The normal clutch consists of four or five eggs, and rarely six or seven. The egg is a broad oval, rather pointed at the smaller end. The texture is hard and fine and there is a fair gloss. The ground colour is any shade of blue-green, and is blotched, speckled and streaked with dull reddish-brown, pale sepia, grey and neutral tint. In size the eggs average about 1.45 by 1.05 inches. The jungle crow can serve as a host for the Asian koel.

===Roosting===
Gregarious at roosts with many thousands at some roost sites. Large flocks may be seen at dusk arriving at major roost sites. These roosts show no apparent reduction even during the breeding season, and this is because they do not breed during their first year. During the day pairs may be involved in defending their territory but at night they may roost in large groups. They have linear dominance hierarchies that are remembered based on individual recognition.

DATASET:
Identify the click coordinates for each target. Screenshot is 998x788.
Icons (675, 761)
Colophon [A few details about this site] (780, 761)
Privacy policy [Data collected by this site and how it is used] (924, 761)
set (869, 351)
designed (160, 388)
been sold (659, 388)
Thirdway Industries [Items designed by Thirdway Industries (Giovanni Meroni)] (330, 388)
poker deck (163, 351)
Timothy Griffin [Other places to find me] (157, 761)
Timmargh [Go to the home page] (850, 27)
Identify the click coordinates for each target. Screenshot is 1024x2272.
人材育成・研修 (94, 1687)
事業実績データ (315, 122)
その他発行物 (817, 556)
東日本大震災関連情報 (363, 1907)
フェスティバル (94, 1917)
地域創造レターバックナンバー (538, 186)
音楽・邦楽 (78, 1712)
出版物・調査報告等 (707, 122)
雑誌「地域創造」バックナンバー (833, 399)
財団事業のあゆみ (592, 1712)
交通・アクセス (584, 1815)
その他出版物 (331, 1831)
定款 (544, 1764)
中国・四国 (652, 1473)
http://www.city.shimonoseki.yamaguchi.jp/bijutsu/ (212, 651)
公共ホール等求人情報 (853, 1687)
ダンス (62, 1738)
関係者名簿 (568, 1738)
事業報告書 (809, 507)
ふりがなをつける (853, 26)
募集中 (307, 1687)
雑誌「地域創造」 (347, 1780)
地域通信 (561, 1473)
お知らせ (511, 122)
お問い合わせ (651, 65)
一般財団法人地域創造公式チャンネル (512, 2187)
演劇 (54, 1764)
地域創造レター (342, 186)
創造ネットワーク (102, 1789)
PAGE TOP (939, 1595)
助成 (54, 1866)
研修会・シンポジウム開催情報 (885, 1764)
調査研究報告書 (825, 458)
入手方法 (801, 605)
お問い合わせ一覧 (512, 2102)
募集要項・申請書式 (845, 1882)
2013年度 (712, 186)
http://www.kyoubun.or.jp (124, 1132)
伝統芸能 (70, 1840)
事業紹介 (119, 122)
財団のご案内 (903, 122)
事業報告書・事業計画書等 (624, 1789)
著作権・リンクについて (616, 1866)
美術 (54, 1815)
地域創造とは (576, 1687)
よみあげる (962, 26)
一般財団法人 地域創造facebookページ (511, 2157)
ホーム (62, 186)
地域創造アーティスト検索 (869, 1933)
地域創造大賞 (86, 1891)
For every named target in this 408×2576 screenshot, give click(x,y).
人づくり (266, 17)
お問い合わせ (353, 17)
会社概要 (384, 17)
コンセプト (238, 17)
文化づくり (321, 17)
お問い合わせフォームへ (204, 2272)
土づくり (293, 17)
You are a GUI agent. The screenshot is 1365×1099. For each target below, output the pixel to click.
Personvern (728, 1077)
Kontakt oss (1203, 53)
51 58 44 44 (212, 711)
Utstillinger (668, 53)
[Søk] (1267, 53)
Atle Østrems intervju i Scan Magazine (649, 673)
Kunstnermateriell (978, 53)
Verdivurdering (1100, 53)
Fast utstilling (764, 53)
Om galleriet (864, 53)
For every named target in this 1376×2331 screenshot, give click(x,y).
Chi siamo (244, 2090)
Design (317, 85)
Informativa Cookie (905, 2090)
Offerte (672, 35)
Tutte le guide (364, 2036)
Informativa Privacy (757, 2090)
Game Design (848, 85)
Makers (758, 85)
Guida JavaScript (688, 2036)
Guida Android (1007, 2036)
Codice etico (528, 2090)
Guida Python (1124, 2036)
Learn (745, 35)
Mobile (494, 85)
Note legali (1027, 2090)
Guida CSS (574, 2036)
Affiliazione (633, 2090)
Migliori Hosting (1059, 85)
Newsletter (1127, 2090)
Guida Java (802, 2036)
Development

WORK INSTRUCTIONS:
1) Copy the part of the jungle crow passage starting with "The normal clutch" and going on through "the Asian koel.".
2) Answer these from the jungle crow passage:
(a) What is the average size of the eggs?
(b) Which bird can use the jungle crow as a host?
(c) Why do the roosts show no apparent reduction during the breeding season?
3) Please pick up the jungle crow passage after its last sentence and keep writing.
The rows aren't needed for anything here.

RESPONSES PER TASK:
1)
The normal clutch consists of four or five eggs, and rarely six or seven. The egg is a broad oval, rather pointed at the smaller end. The texture is hard and fine and there is a fair gloss. The ground colour is any shade of blue-green, and is blotched, speckled and streaked with dull reddish-brown, pale sepia, grey and neutral tint. In size the eggs average about 1.45 by 1.05 inches. The jungle crow can serve as a host for the Asian koel.

2)
(a) About 1.45 by 1.05 inches.
(b) The Asian koel.
(c) Because the birds do not breed during their first year.

3)
==Voice==
The voice is similar to the house crow to which it is closest, but deeper and usually more resonant and described as the usual loud "caa-haa-caa". However, it makes a range of calls, some which could be described as "cau cau" and others that could be mistaken for a woodpecker drumming.

==Mortality factors==
There are few predators of this species. Filarial parasites have been reported from this species. Pathogenic viruses such as H5N1 have been noted to cause mortality in Japan. Large scale deaths have also been noted to be caused by Clostridium infection and enteritis.